The environment where to evaluate the formula. If you don't understand this, you probably don't have to touch this arguments.

Value

An S3 object of class c("Dissimilarity", "dist"), thus inheriting from dist. A Dissimilarity object is better displayed (specific print() method), and has also dedicated methods labels() (get line and column labels), nobs() (get number of observations, that is, number of lines or columns), autoplot() (generate a ggplot2 from the matrix) and chart() (generate a chart version of the ggplot2).

See Also

stats::dist(), vegan::vegdist(), vegan::designdist(), cluster::daisy(), factoextra::get_dist()

Examples

SciViews::R
iris <- read("iris", package = "datasets")
iris_num <- iris[, -5] # Only numeric columns from iris
# Compare the 150 flowers and nicely print the result
dissimilarity(iris_num, method = "manhattan")
# Compare the measurements by transposing and scaling them first
iris_dist <- dissimilarity(iris_num, method = "euclidean",
  scale = TRUE, transpose = TRUE)
iris_dist
class(iris_dist)
labels(iris_dist)
nobs(iris_dist)
# specific plots
autoplot(iris_dist)
chart(iris_dist, gradient = list(low = "green", mid = "white", high = "red"))

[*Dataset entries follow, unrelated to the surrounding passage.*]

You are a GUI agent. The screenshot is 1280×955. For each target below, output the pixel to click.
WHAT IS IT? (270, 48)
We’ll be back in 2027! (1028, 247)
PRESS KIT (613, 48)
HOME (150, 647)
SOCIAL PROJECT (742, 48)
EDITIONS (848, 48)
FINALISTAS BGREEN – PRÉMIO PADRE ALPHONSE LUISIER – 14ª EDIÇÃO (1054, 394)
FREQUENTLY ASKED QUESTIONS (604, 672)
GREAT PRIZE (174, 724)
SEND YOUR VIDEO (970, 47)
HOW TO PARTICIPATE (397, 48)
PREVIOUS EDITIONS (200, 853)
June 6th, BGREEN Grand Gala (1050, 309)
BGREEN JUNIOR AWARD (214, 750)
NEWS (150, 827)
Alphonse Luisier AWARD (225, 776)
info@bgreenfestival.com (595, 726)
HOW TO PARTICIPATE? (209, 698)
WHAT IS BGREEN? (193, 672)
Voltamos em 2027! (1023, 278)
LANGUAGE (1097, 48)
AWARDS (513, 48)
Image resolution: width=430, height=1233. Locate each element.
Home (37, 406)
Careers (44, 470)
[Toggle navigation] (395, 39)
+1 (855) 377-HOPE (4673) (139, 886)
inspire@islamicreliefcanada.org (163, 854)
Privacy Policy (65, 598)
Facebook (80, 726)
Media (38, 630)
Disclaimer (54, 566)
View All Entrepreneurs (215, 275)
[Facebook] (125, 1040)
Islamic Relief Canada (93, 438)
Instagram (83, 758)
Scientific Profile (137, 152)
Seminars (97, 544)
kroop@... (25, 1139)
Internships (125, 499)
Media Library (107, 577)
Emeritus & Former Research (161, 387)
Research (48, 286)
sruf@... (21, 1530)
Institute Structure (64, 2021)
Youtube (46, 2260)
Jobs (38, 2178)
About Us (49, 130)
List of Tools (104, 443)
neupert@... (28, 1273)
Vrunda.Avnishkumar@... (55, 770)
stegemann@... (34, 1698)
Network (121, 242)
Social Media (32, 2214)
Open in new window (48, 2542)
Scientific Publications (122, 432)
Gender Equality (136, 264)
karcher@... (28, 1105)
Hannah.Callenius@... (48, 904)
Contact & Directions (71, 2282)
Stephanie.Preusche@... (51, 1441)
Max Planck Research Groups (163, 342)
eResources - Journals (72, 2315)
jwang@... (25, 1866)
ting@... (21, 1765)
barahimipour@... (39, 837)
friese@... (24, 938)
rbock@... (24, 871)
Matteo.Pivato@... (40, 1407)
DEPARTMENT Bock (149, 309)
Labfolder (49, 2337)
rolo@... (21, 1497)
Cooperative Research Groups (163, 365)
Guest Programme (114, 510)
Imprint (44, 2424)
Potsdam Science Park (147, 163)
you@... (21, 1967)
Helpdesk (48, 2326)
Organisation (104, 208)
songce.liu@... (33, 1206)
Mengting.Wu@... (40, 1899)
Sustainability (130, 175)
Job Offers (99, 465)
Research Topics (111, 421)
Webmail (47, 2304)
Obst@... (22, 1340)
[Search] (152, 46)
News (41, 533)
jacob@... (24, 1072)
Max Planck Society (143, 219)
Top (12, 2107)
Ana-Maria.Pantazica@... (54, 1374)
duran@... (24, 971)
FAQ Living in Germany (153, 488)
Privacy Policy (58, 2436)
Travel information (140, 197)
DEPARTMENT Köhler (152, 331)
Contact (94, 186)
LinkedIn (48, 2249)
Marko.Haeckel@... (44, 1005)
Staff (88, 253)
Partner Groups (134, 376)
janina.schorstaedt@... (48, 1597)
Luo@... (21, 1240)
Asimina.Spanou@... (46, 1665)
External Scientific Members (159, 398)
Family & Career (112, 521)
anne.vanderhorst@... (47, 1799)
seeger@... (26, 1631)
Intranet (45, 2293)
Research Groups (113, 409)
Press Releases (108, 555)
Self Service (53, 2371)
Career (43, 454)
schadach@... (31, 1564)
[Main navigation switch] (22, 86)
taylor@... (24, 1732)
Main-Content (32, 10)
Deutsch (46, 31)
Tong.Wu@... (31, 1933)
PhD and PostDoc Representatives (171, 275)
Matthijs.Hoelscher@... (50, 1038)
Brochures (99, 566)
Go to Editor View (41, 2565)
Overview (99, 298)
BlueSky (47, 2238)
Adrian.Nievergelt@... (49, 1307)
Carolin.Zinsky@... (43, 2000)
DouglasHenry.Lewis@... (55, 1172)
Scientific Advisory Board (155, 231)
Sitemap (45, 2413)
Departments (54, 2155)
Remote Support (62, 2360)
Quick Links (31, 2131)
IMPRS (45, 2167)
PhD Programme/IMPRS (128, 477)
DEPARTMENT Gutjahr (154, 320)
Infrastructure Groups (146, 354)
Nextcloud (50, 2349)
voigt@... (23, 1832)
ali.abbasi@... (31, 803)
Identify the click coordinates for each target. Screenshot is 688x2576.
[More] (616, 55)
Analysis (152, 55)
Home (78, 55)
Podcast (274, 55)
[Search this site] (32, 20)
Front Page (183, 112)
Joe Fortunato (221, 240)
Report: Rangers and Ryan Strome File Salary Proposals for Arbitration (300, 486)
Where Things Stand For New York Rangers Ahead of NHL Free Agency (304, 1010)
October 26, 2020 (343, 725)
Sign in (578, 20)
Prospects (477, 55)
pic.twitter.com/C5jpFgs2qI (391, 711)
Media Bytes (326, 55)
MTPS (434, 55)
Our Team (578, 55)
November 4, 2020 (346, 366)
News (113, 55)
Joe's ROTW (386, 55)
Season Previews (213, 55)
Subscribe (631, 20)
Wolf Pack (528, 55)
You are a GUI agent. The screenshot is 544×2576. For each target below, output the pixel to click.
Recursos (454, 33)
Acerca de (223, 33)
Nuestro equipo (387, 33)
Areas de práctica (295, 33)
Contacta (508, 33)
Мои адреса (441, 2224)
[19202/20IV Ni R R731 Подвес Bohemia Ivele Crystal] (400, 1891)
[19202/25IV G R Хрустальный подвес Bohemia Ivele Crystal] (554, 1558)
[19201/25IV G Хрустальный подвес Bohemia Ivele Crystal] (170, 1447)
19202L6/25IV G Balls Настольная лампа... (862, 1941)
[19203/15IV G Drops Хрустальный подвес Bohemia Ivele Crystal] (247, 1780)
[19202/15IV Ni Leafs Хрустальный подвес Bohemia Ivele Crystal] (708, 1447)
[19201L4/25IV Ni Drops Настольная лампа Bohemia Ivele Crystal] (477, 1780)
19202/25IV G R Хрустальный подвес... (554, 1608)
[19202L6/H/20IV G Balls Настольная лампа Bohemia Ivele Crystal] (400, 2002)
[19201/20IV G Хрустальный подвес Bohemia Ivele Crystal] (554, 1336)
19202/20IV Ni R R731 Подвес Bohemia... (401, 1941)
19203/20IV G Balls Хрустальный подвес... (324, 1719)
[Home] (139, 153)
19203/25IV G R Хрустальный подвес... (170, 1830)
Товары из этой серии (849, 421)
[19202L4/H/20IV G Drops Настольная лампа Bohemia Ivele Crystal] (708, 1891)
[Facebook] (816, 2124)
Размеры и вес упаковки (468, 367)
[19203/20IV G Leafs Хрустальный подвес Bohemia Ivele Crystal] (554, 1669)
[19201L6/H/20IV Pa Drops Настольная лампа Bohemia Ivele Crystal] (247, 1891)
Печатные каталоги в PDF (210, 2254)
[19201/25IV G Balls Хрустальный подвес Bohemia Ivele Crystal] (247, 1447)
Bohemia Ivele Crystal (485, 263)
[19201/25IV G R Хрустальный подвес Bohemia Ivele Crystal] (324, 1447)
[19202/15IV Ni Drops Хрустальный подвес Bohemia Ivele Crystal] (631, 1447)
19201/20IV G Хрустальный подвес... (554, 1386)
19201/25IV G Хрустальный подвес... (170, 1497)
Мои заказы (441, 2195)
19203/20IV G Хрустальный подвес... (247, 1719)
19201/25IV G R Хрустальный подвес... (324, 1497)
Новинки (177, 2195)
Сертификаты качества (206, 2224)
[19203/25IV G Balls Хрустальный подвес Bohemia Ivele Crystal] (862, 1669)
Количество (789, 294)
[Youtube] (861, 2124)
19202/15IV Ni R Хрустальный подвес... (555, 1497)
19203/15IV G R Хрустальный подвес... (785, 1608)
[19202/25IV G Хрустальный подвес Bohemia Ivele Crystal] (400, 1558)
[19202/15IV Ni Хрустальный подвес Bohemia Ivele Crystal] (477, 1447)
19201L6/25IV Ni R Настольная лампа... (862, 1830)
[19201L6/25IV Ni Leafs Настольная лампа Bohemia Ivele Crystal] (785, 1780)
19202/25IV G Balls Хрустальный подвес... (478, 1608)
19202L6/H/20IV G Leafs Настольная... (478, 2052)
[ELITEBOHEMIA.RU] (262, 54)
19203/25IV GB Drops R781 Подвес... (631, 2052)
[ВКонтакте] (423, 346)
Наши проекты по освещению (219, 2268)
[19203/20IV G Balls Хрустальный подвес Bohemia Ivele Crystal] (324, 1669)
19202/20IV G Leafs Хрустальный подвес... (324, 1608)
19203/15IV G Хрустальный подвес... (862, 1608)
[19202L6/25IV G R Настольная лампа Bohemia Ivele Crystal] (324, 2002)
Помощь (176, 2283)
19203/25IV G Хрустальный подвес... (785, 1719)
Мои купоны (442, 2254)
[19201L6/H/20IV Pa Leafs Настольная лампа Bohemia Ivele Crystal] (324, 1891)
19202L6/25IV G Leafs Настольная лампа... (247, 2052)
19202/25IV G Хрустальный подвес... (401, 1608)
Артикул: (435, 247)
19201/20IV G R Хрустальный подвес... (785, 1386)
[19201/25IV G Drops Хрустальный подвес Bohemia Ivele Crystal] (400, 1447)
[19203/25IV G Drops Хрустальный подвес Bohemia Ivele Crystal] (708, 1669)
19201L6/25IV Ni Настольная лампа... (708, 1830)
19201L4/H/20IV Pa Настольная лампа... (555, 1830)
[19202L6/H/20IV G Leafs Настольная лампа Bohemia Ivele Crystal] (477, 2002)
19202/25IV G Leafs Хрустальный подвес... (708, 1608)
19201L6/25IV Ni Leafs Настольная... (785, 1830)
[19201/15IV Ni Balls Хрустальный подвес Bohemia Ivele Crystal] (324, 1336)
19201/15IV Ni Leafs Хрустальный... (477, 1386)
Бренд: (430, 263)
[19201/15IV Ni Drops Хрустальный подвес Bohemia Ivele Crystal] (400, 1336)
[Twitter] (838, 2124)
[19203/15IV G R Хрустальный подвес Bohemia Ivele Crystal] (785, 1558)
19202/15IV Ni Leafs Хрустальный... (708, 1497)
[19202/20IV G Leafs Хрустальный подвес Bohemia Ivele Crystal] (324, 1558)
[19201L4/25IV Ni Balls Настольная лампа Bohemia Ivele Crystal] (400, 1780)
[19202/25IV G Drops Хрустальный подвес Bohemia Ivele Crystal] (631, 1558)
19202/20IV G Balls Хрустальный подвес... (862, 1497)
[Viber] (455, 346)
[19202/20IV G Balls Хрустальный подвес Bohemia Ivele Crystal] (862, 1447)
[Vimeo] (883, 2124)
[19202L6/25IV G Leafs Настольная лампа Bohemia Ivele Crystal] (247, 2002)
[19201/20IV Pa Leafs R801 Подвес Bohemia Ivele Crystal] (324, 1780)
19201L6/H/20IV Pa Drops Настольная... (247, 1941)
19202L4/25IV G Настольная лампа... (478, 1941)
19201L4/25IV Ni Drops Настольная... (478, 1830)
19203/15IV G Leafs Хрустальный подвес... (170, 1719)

Draw a line to cut a dendrogram

Description

Add a line (horizontal, vertical, or circular, depending on the dendrogram type) at height h to depict where it is cut into groups.

Usage

geom_dendroline(h, ...)

Arguments

h

The height to cut the dendrogram.

...

Further arguments passed to geom_hline() (this is really a convenience function that builds on it).

See Also

geom_hline()

Examples

SciViews::R
iris <- read("iris", package = "datasets")
iris_num <- iris[, -5]
iris_num %>.%
  dissimilarity(.) %>.%
  cluster(.) ->
  iris_cluster
chart(iris_cluster) +
  geom_dendroline(h = 3, color = "red")

K-means clustering

Description

Perform a k-means clustering analysis using the stats::kmeans() function in {stats} but creating a k_means object that possibly embeds the original data with the analysis for a richer set of methods.

Usage

k_means(
  x,
  k,
  centers = k,
  iter.max = 10L,
  nstart = 1L,
  algorithm = c("Hartigan-Wong", "Lloyd", "Forgy", "MacQueen"),
  trace = FALSE,
  keep.data = TRUE
)

profile_k(x, fun = kmeans, method = "wss", k.max = NULL, ...)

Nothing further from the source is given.